### WHAT IS REQUIRED
Read the listing and extract each line that includes the word "will".
++++++
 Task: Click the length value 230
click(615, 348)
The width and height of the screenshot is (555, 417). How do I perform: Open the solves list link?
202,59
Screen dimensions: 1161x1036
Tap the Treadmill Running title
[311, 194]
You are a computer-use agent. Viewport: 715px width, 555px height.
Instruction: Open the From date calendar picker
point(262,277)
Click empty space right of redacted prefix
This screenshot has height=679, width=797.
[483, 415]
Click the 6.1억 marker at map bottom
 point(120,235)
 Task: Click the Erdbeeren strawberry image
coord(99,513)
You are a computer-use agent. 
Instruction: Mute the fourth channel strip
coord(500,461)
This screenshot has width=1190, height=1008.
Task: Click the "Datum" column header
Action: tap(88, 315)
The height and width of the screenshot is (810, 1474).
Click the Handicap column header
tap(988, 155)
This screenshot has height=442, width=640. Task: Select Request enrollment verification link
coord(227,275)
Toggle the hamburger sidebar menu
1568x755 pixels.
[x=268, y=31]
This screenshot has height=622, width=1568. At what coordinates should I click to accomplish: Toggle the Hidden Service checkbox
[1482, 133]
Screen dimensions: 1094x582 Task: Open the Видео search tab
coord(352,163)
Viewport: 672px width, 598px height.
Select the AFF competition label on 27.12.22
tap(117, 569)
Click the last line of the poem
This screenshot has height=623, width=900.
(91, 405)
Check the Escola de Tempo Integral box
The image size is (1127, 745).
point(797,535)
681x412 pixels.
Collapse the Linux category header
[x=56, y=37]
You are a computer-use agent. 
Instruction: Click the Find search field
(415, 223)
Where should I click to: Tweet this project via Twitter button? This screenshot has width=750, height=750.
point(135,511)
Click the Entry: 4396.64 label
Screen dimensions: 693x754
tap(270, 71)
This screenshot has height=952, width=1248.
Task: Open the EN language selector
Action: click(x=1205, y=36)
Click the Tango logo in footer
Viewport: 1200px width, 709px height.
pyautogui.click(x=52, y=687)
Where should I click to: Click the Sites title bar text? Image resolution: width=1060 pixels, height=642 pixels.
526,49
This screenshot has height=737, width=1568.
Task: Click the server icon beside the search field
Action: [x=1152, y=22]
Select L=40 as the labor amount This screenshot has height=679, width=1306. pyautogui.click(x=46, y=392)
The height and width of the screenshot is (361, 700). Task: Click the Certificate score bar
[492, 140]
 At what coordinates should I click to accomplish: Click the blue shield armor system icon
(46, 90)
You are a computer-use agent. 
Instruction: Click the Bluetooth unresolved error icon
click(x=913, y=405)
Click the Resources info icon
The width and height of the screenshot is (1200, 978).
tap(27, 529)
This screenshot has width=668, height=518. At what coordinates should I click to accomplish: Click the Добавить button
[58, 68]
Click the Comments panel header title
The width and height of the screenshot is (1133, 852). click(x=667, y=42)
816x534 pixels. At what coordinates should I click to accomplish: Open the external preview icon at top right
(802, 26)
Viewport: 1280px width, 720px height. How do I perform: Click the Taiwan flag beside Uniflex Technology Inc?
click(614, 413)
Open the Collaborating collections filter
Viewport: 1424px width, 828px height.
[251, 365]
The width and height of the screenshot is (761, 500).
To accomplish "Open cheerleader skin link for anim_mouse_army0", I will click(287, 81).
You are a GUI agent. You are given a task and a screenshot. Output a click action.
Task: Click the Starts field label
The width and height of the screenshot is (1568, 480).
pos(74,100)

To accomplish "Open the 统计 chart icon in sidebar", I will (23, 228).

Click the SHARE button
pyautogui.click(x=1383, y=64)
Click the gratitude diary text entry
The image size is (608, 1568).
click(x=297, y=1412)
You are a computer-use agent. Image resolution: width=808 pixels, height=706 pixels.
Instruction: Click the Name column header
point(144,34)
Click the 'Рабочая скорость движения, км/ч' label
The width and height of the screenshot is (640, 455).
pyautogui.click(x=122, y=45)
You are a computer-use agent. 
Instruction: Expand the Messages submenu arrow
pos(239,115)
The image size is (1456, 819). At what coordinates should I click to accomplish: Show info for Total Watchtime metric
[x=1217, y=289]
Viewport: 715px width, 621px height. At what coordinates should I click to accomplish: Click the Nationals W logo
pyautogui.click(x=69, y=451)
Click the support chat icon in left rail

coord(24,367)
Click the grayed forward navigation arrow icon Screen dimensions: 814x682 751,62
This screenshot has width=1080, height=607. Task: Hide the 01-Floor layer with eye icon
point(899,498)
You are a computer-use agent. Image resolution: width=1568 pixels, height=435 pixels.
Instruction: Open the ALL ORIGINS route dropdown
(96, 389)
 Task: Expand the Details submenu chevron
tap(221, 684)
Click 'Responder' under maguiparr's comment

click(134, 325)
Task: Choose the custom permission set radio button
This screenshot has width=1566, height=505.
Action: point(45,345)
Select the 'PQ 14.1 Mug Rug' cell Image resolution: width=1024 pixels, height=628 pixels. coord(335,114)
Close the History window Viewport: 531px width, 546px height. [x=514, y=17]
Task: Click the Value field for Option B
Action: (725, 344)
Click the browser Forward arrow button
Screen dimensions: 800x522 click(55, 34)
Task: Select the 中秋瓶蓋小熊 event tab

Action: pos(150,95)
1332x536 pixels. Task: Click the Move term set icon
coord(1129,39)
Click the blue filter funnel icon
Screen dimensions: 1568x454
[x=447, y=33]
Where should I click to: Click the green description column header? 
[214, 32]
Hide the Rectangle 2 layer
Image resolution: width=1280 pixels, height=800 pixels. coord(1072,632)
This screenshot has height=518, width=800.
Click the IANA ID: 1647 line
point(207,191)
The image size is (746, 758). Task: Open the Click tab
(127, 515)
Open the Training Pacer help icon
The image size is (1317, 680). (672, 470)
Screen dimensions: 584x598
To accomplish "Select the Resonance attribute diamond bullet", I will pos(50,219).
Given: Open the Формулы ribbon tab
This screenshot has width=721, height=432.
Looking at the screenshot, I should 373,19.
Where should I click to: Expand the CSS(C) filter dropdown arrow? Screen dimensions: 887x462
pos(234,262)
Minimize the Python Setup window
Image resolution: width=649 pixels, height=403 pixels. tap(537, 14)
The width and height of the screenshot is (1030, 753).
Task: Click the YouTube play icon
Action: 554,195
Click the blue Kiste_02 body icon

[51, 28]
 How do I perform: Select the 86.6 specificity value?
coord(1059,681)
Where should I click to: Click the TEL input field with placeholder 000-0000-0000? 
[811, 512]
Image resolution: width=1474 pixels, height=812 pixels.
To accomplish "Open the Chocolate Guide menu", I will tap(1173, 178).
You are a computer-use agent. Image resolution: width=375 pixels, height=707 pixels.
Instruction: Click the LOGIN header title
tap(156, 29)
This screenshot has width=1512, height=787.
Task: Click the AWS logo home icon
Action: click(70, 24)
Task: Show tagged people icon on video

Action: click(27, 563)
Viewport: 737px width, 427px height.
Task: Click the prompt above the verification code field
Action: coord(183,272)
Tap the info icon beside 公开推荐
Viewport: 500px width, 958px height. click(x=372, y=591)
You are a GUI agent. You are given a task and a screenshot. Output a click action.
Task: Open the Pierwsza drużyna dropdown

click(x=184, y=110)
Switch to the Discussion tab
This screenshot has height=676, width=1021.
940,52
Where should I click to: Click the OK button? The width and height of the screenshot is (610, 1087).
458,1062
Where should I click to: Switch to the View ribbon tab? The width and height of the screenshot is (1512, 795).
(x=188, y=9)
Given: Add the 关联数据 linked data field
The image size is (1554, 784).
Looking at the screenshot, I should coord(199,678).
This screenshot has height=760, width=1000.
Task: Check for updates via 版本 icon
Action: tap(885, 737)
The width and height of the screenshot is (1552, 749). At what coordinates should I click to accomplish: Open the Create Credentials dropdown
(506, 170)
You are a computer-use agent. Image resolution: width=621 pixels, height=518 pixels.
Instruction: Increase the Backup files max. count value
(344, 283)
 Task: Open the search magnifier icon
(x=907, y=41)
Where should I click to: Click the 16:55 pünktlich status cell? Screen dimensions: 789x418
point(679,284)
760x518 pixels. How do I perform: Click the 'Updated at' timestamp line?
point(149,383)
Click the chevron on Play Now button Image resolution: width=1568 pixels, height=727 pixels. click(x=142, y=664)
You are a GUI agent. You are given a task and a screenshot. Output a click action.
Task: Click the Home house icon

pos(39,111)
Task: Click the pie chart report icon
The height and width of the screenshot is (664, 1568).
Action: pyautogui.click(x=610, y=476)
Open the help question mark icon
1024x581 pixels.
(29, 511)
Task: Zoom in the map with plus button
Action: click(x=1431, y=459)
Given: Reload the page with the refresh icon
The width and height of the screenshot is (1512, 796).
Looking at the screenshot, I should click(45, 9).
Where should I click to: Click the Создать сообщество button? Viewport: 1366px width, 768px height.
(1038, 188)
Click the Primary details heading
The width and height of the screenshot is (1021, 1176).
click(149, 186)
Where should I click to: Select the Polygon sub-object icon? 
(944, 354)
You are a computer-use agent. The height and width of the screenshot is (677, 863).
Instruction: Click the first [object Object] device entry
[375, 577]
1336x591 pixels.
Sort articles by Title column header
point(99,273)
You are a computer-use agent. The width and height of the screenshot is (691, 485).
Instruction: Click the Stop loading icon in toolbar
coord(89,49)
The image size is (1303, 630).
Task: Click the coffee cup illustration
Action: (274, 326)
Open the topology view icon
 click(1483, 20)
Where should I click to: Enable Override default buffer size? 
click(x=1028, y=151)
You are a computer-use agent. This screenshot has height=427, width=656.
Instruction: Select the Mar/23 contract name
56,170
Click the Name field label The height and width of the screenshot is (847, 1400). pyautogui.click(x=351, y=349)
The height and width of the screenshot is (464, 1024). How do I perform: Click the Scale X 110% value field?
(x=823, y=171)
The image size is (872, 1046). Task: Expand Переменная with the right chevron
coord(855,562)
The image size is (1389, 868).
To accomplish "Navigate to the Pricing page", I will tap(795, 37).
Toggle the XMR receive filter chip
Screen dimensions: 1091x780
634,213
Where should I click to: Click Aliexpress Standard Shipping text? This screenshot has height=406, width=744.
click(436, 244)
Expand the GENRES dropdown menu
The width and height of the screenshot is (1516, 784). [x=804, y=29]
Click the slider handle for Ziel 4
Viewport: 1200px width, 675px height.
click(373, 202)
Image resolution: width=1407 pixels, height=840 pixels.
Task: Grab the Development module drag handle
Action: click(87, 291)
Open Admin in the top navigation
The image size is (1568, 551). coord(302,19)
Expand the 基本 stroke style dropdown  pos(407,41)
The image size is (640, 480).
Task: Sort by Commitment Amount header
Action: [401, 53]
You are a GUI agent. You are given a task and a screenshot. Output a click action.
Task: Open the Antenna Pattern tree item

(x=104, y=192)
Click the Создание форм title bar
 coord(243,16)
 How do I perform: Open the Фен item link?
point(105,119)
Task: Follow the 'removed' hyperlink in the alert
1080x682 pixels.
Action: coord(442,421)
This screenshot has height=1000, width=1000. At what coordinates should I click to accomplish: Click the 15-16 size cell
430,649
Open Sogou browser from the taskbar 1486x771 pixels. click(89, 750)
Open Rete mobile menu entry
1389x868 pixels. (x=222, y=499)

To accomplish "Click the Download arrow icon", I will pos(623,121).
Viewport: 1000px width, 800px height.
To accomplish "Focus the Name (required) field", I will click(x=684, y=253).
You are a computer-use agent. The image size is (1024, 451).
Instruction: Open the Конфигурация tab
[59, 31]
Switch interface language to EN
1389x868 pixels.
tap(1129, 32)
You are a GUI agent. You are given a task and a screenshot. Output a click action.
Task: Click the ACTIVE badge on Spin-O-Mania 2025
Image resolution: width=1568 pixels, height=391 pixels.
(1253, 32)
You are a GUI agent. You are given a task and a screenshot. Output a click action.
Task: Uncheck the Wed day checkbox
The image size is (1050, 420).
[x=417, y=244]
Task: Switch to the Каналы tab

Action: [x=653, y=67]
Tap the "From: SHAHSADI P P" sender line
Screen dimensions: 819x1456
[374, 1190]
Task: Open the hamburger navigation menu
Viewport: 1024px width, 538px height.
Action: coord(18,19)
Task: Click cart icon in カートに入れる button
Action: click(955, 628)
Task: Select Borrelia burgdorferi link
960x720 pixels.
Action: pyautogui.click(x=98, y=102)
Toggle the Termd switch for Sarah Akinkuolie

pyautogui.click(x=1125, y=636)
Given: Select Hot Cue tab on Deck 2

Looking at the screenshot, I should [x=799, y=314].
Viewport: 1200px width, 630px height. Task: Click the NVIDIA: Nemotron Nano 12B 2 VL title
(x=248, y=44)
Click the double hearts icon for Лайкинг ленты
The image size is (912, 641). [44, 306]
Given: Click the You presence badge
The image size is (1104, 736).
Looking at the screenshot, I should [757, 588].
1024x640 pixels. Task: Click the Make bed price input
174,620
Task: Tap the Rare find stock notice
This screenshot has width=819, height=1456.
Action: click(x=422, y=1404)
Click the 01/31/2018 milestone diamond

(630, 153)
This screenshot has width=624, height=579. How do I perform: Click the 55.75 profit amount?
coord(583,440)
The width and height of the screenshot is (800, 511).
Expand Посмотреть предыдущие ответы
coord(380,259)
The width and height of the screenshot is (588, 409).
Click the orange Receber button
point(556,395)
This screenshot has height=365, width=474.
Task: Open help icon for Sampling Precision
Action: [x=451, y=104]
++++++
### SOLUTION TO THE PROBLEM
To accomplish "Open cheerleader skin link for anim_mouse_army0", I will click(287, 81).
To accomplish "Open the 统计 chart icon in sidebar", I will (23, 228).
To accomplish "Select the Resonance attribute diamond bullet", I will pos(50,219).
To accomplish "Open the Chocolate Guide menu", I will tap(1173, 178).
To accomplish "Navigate to the Pricing page", I will tap(795, 37).
To accomplish "Click the Download arrow icon", I will pos(623,121).
To accomplish "Focus the Name (required) field", I will click(x=684, y=253).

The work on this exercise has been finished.